Ric Edelman on managing money in a crisis

By Stan Choe
AP Business Writer

NEW YORK (AP) — Ric Edelman, founder of financial-advisory firm Edelman Financial Engines, has helped clients navigate several downturns over the decades, and in some ways this one is just like any other.

But this crisis is increasing the urgency for some discussions that weren’t as big priorities in past bear markets, he said in a recent conversation with The Associated Press. His firm’s clients have over $200 billion in assets under its management.

The conversation has been edited for clarity and brevity.

Q: Have your clients been more scared about this downturn than others?

A:
From a financial perspective, this downturn is like other downturns, and our clients have been through many of them. They know that in the long run, markets recover and ultimately reach new highs and therefore require three things: a diversified portfolio, a long-term time horizon and the fortitude and emotional capacity to hang in there when it gets very dark.
With those three in mind, clients realize that this too shall pass. There was much greater fear in ‘87 and after 9/11 and the dot-com bubble than there is today. They went through them, and they got through it OK.

Q: So your advice is the same as in past crises?

A
: There is another element to this crisis that the others did not have, which is the health care element. That is causing a level of concern that would not exist if this was merely a “financial crisis.”

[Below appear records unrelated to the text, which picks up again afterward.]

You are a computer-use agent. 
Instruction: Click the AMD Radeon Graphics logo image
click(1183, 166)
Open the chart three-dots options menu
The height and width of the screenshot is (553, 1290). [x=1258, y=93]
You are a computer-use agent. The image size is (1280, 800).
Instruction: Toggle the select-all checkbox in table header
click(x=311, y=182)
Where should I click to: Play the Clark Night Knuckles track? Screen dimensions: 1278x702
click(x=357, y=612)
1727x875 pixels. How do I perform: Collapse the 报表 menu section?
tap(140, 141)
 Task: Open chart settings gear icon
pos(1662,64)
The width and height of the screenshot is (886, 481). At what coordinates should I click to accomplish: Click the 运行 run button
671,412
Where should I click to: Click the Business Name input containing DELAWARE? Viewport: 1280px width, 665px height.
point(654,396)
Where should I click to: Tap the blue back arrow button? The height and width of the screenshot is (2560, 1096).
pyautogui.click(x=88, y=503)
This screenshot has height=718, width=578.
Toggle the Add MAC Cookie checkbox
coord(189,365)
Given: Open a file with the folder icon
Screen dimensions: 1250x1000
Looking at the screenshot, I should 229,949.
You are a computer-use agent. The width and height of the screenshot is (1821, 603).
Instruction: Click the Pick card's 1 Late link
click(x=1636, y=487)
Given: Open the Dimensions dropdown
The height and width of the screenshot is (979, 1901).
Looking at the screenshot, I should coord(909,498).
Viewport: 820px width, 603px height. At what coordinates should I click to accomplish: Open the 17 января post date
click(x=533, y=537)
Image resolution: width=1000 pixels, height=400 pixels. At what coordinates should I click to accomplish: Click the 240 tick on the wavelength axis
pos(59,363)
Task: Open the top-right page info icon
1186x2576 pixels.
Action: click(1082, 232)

Q: If we can wait before discussing health care, it sounds like your clients weren’t panic selling when stocks were tanking?

A:
Our clients were generally not reacting with panic because they were properly positioned going into this crisis, and they had the education and knowledge of knowing why they were invested the way they were. That served them very well in the early days of this crisis.

But as the crisis has continued, and we are now recognizing that this crisis is going to last a couple years, not a couple months, it is increasing the levels of conversation with our clients who want to confirm they are indeed able to hang in there for as long as this lasts.

Q: What does that mean?

A:
It means confirming they do indeed have two years of spending in cash reserves. If they don’t, then we need to raise their cash. We also need to evaluate the safety and stability of their job. If there is a risk that they will suffer an income loss, then we need to reevaluate their portfolios’ ability to replace that income.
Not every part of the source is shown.